WHAT TO WORK ON>
Output the records exactly, every one of them.

RECORDS TO USE>
================

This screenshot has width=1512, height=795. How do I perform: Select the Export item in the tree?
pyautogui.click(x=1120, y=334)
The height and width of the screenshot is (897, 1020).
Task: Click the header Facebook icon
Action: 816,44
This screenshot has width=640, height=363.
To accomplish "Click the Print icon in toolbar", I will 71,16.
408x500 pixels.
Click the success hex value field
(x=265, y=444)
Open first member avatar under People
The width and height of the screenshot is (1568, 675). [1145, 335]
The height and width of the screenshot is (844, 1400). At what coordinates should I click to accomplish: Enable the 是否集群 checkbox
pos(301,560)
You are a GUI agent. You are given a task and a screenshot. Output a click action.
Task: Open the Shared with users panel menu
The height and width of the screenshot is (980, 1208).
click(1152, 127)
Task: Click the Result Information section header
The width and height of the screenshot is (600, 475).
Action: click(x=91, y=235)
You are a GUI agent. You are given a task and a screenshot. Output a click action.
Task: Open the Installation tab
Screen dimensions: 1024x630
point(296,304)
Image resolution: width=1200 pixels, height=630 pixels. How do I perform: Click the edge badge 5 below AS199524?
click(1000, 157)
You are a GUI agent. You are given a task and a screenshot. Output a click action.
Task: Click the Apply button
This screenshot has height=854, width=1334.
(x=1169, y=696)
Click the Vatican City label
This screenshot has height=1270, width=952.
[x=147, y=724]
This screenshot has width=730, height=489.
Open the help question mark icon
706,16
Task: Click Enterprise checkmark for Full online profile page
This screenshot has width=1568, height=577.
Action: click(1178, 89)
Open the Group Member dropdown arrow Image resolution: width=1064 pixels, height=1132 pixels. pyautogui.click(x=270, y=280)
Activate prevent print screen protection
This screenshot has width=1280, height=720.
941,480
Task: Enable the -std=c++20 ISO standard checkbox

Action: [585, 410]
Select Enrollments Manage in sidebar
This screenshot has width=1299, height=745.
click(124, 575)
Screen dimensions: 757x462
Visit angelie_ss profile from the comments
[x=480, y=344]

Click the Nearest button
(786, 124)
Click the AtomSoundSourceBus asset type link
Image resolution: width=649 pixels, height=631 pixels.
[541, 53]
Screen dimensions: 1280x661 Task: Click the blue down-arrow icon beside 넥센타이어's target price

================

EXPECTED OUTPUT>
This screenshot has width=1512, height=795. How do I perform: Select the Export item in the tree?
pyautogui.click(x=1120, y=334)
The height and width of the screenshot is (897, 1020).
Task: Click the header Facebook icon
Action: 816,44
This screenshot has width=640, height=363.
To accomplish "Click the Print icon in toolbar", I will 71,16.
408x500 pixels.
Click the success hex value field
(x=265, y=444)
Open first member avatar under People
The width and height of the screenshot is (1568, 675). [1145, 335]
The height and width of the screenshot is (844, 1400). At what coordinates should I click to accomplish: Enable the 是否集群 checkbox
pos(301,560)
You are a GUI agent. You are given a task and a screenshot. Output a click action.
Task: Open the Shared with users panel menu
The height and width of the screenshot is (980, 1208).
click(1152, 127)
Task: Click the Result Information section header
The width and height of the screenshot is (600, 475).
Action: click(x=91, y=235)
You are a GUI agent. You are given a task and a screenshot. Output a click action.
Task: Open the Installation tab
Screen dimensions: 1024x630
point(296,304)
Image resolution: width=1200 pixels, height=630 pixels. How do I perform: Click the edge badge 5 below AS199524?
click(1000, 157)
You are a GUI agent. You are given a task and a screenshot. Output a click action.
Task: Click the Apply button
This screenshot has height=854, width=1334.
(x=1169, y=696)
Click the Vatican City label
This screenshot has height=1270, width=952.
[x=147, y=724]
This screenshot has width=730, height=489.
Open the help question mark icon
706,16
Task: Click Enterprise checkmark for Full online profile page
This screenshot has width=1568, height=577.
Action: click(1178, 89)
Open the Group Member dropdown arrow Image resolution: width=1064 pixels, height=1132 pixels. pyautogui.click(x=270, y=280)
Activate prevent print screen protection
This screenshot has width=1280, height=720.
941,480
Task: Enable the -std=c++20 ISO standard checkbox

Action: [585, 410]
Select Enrollments Manage in sidebar
This screenshot has width=1299, height=745.
click(124, 575)
Screen dimensions: 757x462
Visit angelie_ss profile from the comments
[x=480, y=344]

Click the Nearest button
(786, 124)
Click the AtomSoundSourceBus asset type link
Image resolution: width=649 pixels, height=631 pixels.
[541, 53]
Screen dimensions: 1280x661 Task: Click the blue down-arrow icon beside 넥센타이어's target price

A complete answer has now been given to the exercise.